Some of the graffiti specifically targets Friends of the Riverfront for its painting over, or, in street-art parlance, “buffing.” On Aug. 5, a contributor on Reddit posted photos of stretches of the trail outside the park where patches buffed black by the group had been painted over with images of penises.
“Hey Karens stop this foolish mission,” read one message. Another said, “You buff we d*ck.”
An Aug. 15 visit to the trail found that a pair of the interpretative signs commemorating the riverfront’s industrial past had been scrawled on with silver paint reading, “Please Stop Buffing Color Park.”
Those signs were actually situated well outside Color Park, created in 2017 by Friends of the Riverfront and local artist Baron Batch.
The park proper runs along about a quarter-mile of trail from just after South 4th Street to about South 8th. It includes a large concrete patio with permanent benches and picnic tables overlooking the Monongahela River directly across from the Allegheny County Jail. The property is owned by the Urban Redevelopment Authority; a large adjacent paved area, while technically not part of the park, is similarly painted over.
Most of the artwork adorns the trail surface and the large concrete blocks stacked alongside. The vast majority is tags and short messages, from “Sober is beautiful” and “Everything will be okay” to “End the Abuse at the ACJ (Allegheny County Jail)", “Black Lives Matter” and “RIP Big Ralph.” A recent visit also found tic-tac-toe games, hopscotch grids, at least one SpongeBob, a carefully rendered star-bellied Sneetch (after Dr. Seuss), and a shark playing electric guitar.
Ripper estimates the incidents of hate speech as “at least dozens over the last few years,” though she said they’ve become more common since the controversial refresh.
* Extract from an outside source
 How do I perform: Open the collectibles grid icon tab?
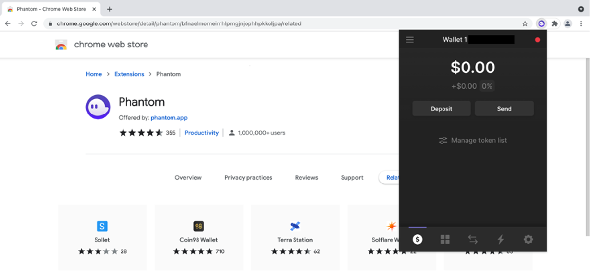(x=445, y=239)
In early August, the group posted an open letter to graffiti artists at multiple spots along the trail. It begins, “We want to ensure that the Color Park continues to offer a place for public artistic expression” before noting concerns about hate speech and vandalism and the desire to make the trail welcoming to all. “We invite you to contact us so we can find ways to move forward together,” it says.
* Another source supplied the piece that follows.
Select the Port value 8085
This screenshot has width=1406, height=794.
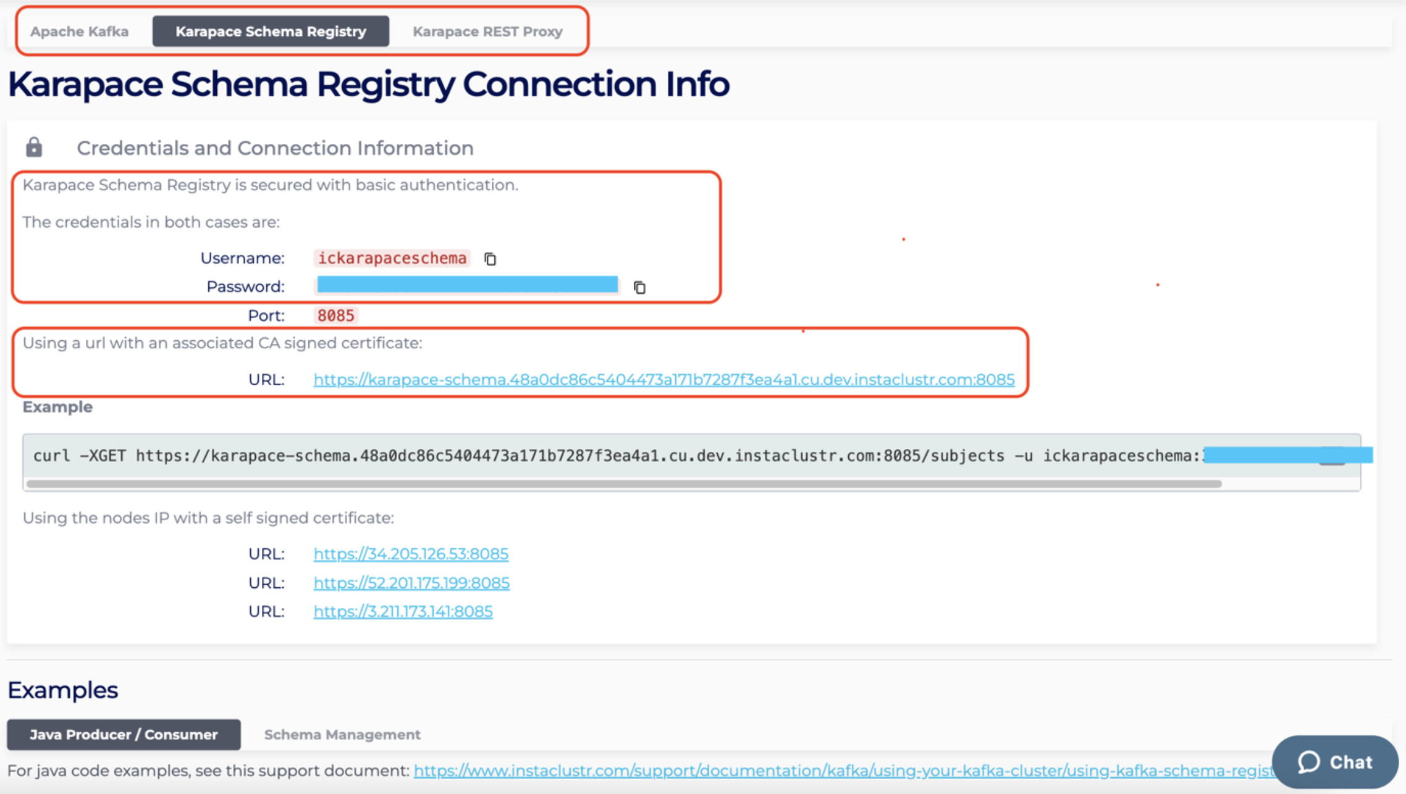pyautogui.click(x=335, y=316)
As of Aug. 14, Ripper said no one has responded to the letter, though she notes that she has been in confidential or anonymous discussions with some artists herself.
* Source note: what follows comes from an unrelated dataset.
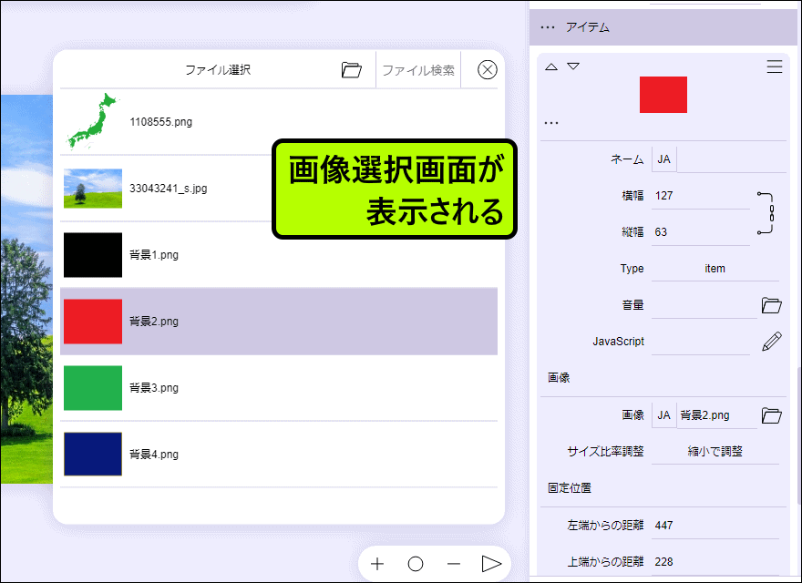
Task: Click the circle icon in bottom toolbar
Action: (x=416, y=564)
“Most people that I have spoken to are very supportive of the Color Park but understand as well that, in order for the color park to continue to exist, there does need to be some boundaries and guidelines,” she said.
Cam Schmidt is among those who have left their marks at Color Park. While Schmidt said the May refresh “rubbed him the wrong way,” he was appalled to hear that hate speech had been found on the trail. He said such messages are uncommon and that most graffiti artists who see them buff them themselves.
Schmidt acknowledged it is historically difficult to keep graffiti within the bounds of legal sites like Color Park; usually, he said, only self-policing by the street-art community works.
Opening a dialogue with artists could help, he said, but he added, “I do wonder who’s gonna want to do that now, just because Friends of the Riverfront has made themselves a bit antagonistic to that group.”
While Friends of the Riverfront plans to continue buffing artwork outside the bounds of Color Park, not everyone strongly echoes that concern.
Rosemarie Berman is a volunteer with the South Side Community Action Network, a neighborhood group. She said she loves Color Park but was alarmed by some instances of hate speech and obscene graffiti she saw on the trail a few weeks ago. She reported it to FOR, but not because it was outside the park.
“That wasn’t an issue in my mind. It was more about the content of what I saw,” she said.
Hazelwood resident Kevin Napper recently visited Color Park for the first time. Told of the controversy, he was upset that interpretative signs had been vandalized.
“Artists should come down here and at least respect the historical part of the park,” he said. “Don’t paint on the signs.”
But graffiti on trail surfaces outside the park didn’t faze him. “If you want to come down here to express yourself, and you want to put your art on the ground or whatever you want to do, do your thing!”